-- ROWS start --
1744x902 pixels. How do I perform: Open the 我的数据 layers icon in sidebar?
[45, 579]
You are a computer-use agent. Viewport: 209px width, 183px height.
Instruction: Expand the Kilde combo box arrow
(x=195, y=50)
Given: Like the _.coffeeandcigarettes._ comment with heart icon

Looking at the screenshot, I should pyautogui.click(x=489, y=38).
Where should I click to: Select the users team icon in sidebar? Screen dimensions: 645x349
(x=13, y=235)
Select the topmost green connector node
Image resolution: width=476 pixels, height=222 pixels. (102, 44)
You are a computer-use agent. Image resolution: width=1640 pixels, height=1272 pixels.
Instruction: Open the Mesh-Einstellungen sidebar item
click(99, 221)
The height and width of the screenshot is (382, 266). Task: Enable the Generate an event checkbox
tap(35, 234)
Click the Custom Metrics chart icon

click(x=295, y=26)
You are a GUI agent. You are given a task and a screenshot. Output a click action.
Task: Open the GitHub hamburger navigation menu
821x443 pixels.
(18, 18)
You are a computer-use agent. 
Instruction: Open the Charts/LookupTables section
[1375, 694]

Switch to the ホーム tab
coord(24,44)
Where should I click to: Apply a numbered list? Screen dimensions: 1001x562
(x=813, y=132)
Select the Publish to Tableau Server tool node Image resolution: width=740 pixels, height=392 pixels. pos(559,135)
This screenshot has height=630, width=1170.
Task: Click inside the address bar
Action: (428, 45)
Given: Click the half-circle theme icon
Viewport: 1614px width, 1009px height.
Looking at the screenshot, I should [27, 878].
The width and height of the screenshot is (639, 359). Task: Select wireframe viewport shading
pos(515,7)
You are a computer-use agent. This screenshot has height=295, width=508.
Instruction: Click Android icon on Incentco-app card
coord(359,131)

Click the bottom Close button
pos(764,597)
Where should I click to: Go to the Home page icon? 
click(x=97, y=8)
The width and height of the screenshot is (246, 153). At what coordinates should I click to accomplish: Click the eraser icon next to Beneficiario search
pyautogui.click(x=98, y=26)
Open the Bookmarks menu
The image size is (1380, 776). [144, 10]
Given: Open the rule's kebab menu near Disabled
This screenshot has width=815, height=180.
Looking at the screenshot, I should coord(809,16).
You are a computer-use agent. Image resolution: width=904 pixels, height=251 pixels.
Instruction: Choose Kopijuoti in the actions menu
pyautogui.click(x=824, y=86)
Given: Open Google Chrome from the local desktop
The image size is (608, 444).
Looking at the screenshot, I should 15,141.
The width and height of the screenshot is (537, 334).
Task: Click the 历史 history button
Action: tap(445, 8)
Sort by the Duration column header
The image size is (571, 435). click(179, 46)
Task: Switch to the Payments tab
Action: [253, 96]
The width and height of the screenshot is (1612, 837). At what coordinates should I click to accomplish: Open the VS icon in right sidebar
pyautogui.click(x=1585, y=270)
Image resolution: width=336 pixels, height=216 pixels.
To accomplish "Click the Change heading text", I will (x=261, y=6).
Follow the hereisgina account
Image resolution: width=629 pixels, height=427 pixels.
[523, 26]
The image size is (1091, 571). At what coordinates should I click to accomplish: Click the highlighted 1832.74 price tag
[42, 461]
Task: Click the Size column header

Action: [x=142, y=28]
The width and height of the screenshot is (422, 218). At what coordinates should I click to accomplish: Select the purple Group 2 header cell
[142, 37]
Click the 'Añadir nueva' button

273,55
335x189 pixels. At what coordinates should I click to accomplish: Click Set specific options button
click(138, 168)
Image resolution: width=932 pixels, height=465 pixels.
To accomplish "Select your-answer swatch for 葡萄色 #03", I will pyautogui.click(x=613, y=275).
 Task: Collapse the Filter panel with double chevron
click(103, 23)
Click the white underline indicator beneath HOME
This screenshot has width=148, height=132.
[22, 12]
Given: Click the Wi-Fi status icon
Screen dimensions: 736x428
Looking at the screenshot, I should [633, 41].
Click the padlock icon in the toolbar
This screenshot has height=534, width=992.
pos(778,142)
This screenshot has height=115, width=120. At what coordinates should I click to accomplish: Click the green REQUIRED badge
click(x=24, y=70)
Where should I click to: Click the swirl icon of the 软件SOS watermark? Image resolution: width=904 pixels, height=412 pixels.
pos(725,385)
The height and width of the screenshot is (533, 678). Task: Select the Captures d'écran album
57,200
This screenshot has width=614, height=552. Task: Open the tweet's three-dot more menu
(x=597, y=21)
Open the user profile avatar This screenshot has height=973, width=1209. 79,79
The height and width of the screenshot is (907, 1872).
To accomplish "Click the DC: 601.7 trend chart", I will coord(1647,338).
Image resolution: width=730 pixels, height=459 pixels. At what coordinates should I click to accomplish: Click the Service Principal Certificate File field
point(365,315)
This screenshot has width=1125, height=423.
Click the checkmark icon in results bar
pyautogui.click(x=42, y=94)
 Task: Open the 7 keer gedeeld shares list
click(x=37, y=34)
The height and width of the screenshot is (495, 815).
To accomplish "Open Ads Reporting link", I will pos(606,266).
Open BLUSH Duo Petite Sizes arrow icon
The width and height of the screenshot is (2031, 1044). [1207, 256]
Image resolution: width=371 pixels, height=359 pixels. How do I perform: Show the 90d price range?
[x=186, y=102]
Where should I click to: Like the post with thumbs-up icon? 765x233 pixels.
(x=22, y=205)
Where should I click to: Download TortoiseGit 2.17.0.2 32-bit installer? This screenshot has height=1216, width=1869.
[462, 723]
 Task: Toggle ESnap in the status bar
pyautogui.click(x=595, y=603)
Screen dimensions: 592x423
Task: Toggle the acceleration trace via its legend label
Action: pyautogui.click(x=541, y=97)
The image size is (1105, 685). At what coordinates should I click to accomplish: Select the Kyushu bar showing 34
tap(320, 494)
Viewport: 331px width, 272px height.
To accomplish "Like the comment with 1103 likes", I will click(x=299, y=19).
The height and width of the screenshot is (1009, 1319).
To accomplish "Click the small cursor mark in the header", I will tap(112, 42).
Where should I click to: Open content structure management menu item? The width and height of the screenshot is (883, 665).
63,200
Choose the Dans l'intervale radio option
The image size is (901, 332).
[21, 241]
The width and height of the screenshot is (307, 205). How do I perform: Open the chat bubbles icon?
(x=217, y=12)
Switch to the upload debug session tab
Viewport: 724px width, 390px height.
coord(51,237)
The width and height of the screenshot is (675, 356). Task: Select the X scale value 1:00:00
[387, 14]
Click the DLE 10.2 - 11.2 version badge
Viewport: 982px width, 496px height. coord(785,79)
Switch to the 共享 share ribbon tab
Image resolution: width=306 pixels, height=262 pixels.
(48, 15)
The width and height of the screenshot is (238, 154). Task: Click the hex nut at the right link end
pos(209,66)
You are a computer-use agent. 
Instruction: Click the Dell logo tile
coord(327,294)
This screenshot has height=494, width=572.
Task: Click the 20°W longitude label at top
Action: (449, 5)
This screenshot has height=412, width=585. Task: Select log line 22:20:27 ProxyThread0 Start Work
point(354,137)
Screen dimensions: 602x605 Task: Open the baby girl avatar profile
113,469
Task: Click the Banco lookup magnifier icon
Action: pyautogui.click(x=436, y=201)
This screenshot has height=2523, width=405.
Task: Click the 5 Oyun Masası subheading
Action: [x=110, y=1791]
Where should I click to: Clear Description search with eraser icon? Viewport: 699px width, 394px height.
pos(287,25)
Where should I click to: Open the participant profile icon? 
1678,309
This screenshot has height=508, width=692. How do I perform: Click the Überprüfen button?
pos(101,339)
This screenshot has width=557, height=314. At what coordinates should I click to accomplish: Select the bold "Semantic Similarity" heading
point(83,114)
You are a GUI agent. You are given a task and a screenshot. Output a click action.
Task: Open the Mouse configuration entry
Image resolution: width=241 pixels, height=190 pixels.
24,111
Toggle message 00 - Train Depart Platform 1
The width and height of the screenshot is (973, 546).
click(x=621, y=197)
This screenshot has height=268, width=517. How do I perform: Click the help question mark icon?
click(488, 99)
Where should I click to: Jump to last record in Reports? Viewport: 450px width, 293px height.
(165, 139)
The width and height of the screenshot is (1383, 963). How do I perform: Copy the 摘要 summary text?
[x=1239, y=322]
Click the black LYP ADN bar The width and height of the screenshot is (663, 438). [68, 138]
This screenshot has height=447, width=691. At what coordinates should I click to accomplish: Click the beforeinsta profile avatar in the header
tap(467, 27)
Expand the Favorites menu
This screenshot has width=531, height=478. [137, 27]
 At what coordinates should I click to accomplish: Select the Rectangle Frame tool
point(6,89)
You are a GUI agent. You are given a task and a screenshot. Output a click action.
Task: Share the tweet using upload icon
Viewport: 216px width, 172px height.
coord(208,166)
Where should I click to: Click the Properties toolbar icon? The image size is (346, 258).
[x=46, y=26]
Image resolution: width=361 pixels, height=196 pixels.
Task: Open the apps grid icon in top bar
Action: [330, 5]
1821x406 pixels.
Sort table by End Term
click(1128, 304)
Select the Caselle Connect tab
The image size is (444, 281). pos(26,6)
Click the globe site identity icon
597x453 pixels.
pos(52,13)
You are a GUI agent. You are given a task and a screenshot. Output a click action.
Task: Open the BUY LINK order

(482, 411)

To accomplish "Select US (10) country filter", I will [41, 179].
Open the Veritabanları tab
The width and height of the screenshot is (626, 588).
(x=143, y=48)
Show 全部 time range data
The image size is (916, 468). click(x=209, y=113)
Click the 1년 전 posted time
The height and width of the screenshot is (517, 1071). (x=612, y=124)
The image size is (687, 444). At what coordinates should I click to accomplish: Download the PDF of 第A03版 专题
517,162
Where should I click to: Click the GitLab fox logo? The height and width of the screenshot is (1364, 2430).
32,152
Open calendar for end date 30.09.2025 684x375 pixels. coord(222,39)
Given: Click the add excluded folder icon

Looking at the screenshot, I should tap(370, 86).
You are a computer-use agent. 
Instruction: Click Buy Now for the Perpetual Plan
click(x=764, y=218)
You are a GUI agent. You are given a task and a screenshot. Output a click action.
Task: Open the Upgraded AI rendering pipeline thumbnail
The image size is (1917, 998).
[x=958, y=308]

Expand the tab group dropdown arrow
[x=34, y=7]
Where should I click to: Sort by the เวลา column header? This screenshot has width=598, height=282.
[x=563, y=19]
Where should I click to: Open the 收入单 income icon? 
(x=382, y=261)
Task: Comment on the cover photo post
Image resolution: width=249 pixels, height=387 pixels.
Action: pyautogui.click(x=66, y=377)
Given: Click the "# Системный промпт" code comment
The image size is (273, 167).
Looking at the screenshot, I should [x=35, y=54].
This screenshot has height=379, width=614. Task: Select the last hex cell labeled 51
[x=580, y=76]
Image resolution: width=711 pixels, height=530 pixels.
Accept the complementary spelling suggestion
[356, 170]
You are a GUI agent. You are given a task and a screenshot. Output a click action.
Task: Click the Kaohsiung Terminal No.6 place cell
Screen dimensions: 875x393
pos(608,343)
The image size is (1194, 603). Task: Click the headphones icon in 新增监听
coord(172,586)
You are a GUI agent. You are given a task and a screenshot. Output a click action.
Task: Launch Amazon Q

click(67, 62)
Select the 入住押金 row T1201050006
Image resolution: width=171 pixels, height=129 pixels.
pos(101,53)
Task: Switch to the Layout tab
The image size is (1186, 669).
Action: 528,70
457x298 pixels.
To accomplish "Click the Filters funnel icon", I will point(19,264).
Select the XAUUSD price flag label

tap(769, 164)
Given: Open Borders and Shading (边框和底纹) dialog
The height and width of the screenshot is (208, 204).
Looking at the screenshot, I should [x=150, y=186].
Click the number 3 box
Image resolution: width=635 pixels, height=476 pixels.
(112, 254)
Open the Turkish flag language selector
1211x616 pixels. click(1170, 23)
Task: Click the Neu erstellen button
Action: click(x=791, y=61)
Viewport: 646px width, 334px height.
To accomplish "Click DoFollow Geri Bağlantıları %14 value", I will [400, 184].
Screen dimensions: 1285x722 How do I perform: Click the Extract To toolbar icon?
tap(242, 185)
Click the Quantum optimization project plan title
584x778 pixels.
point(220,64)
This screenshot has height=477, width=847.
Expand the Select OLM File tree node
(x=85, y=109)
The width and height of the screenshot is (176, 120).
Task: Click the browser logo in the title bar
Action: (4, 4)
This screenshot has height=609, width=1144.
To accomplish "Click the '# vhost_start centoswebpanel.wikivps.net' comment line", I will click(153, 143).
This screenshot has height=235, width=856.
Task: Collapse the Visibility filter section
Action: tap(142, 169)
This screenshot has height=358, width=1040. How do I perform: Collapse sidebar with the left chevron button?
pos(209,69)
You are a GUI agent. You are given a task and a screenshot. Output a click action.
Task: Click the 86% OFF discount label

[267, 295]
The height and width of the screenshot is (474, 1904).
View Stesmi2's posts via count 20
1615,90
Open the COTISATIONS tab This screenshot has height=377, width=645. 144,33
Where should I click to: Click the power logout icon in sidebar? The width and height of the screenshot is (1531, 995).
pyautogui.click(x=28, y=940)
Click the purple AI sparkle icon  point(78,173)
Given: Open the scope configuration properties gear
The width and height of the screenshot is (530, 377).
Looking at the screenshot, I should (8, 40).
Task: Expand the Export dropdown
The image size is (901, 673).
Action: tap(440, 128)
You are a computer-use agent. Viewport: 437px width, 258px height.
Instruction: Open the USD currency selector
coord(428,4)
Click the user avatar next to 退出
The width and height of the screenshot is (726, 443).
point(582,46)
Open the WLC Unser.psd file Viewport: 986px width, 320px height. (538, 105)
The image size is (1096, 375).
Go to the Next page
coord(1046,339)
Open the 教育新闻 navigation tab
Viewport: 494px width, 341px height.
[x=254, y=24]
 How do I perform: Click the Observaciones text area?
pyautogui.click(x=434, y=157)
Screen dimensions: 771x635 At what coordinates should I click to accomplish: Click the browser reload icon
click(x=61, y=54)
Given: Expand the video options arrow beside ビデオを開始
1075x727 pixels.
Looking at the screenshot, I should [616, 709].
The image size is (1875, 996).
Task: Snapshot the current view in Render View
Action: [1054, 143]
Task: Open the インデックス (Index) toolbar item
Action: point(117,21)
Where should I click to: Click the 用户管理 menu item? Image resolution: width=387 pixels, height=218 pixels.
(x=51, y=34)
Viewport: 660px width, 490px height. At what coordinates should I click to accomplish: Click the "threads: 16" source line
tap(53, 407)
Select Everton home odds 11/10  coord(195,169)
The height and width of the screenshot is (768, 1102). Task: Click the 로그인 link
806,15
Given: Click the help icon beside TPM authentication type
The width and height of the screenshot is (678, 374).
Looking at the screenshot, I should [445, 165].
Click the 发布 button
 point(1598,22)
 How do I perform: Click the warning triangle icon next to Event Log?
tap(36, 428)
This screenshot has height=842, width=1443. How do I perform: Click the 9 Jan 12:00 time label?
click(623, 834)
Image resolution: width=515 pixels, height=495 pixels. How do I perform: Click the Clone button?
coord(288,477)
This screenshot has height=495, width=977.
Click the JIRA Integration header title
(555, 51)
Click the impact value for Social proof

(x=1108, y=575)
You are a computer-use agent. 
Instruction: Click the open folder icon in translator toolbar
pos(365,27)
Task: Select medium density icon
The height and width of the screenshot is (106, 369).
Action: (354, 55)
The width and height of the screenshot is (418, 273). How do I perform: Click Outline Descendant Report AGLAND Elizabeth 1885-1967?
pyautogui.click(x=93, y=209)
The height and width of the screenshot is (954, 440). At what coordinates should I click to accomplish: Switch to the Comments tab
-- ROWS end --
> _GIVEN PROBLEM_:
Write out the lines above, from the first one through the line that contains "Image resolution: width=476", keeping both of those lines and copying nothing past it.

> _ANSWER TO THIS PROBLEM_:
1744x902 pixels. How do I perform: Open the 我的数据 layers icon in sidebar?
[45, 579]
You are a computer-use agent. Viewport: 209px width, 183px height.
Instruction: Expand the Kilde combo box arrow
(x=195, y=50)
Given: Like the _.coffeeandcigarettes._ comment with heart icon

Looking at the screenshot, I should pyautogui.click(x=489, y=38).
Where should I click to: Select the users team icon in sidebar? Screen dimensions: 645x349
(x=13, y=235)
Select the topmost green connector node
Image resolution: width=476 pixels, height=222 pixels. (102, 44)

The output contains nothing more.